The estimated number of people escaping poverty because of social safety nets, in millions
Estimation du nombre de personnes échappant à la pauvreté grâce aux filets de protection sociale, en millions

Note : sont en situation de pauvreté absolue les personnes vivant avec moins de 1,25 dollar par jour en PPA et sont en situation de pauvreté relative celles qui appartiennent au quintile inférieur de revenu par habitant/répartition de la consommation ( Source : base de données ASPIRE )

Ce qui explique le doublement (a) observé entre 2000 et 2017, de 72 à 149, du nombre de pays en développement offrant des programmes de protection sociale à leurs ressortissants. Pratiquement tous sont désormais dotés de programmes de filets sociaux et ont introduit d’autres mesures de protection sociale — transferts monétaires assortis ou non de conditions, régimes de retraite pour les plus âgés, programmes de repas scolaires ou chantiers publics — qui aident les ménages pauvres à gérer les risques et investir dans leurs moyens d’existence.

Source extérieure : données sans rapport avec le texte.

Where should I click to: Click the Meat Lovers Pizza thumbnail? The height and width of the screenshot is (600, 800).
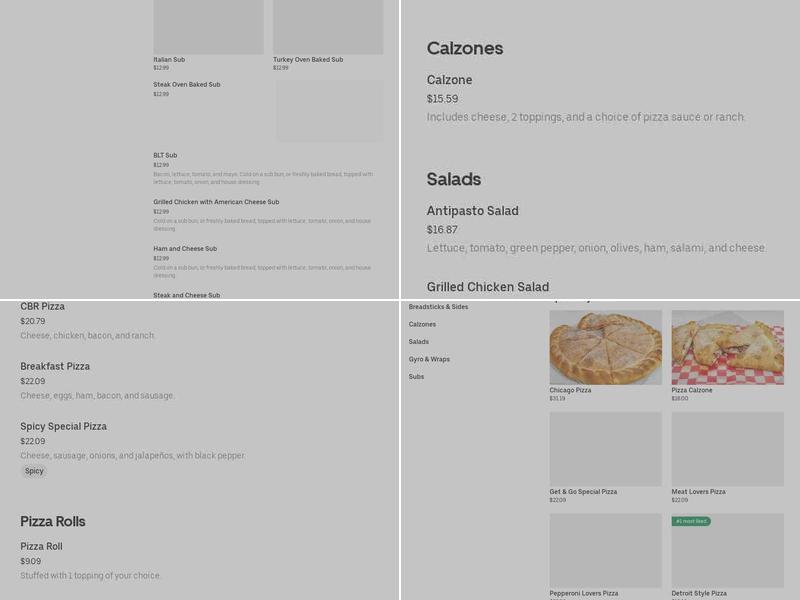tap(727, 443)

Les pays ayant mis en place depuis longtemps ce type de programmes s’engagent également clairement à les étendre : c’est le cas en Colombie (a), au Pérou (a) et aux Philippines (a), où ces programmes concernaient au départ moins de 5 % de la population et touchent, dix ans plus tard environ, entre 15 et 20 % des habitants.

Qui plus est, l’utilité de ces amortisseurs sociaux pour se préparer aux catastrophes ou répondre à une crise est patente : lorsque l’Afrique australe a connu sa pire sécheresse en 35 ans, les programmes de transferts monétaires ont été particulièrement efficaces pour aider environ 32 millions de personnes en situation d’insécurité alimentaire à rebondir.
En dépit de ces avancées mondiales indiscutables, il reste encore beaucoup de lacunes à combler, notamment dans les pays à faible revenu où 20 % seulement (a) des ménages pauvres bénéficient de filets sociaux.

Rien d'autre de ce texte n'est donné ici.